Directions
(a) In the forum thread about converting PDF to text with C++, which website does the second post recommend for getting the PDF file format?
(b) Pick up the forum thread about converting PDF to text with C++ after its last line and write what comes next.

Thread: Reading PDF with C++ Console appl

  1. #1
    Registered User
    Join Date
    Mar 2005
    Posts
    4

    Exclamation Reading PDF with C++ Console appl

    Hi,

    I would like to write a little program that converts a PDF (only text as contents) to a TXT file format. I searched the web (mostly googled the web) but didnt found any example code to make such a program. (only found pre-made programs) I don't have to adjust the PDF contents, only converting the PDF to TXT.

    Can somebody help me out ?

    Thankx, Codorke

  2. #2
    Registered User
    Join Date
    Sep 2001
    Posts
    4,912
    If you go to wotsit.org you can get the file format for PDF. Shouldn't be too difficult if you're just wanting to extrapolate the text, but keep in mind that it may not all be recorded in logical order because of formatting.

  3. #3
    Registered User
    Join Date
    Mar 2005
    Posts
    4
    thankx to reply so quick !

    I never wrote a converter before or worked a lot with files. So, i still have some questions (after visiting wotsit.org).

Items

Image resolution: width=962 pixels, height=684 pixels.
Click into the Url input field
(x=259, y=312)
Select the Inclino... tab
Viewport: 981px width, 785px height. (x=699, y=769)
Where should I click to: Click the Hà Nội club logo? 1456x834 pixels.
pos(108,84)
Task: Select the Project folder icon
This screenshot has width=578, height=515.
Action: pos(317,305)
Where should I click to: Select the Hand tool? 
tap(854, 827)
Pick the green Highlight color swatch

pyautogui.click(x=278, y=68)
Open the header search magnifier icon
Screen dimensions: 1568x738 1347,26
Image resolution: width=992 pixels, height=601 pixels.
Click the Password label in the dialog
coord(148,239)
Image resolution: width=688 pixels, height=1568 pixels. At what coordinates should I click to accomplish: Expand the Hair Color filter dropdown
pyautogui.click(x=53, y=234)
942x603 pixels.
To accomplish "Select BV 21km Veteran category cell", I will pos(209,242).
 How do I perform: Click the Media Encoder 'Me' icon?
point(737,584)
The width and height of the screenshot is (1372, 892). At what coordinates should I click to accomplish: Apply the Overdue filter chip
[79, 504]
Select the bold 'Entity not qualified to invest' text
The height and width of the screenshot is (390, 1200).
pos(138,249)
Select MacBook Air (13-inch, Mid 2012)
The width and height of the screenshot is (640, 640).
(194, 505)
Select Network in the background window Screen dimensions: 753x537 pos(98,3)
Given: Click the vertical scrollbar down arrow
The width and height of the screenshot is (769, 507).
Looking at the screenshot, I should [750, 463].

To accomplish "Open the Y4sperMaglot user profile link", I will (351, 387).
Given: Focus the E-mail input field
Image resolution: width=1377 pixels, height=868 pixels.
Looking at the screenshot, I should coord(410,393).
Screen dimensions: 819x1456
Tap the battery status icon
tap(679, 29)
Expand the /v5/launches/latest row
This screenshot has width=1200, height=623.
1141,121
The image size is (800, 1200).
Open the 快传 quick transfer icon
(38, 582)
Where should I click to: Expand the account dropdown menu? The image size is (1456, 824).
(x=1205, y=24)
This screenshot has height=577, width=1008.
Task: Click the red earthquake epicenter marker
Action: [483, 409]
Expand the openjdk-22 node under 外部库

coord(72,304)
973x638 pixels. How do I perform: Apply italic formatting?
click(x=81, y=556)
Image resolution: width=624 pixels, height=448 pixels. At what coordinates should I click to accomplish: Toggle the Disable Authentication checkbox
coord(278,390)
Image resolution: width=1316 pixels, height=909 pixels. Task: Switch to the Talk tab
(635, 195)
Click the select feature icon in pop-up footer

Exercise answers
(a) wotsit.org

(b)
    To open a PDF file, i can do this still with fstream and read the contents with the '<<'-operator ?
    If so, after opening the file and putting the contents into a var, i
    need to search for the real text depending on the PDF format i
    found on wotsit.org

    Or am i wrong ?

    Codorke

  4. #4
    Registered User
    Join Date
    Sep 2001
    Posts
    4,912
    Correct. Just use fstreams to read the data into your program into a char array. Then you decode it and read off the information you want.

  5. #5
    Registered User
    Join Date
    Mar 2005
    Posts
    4
    Thanks for the help !!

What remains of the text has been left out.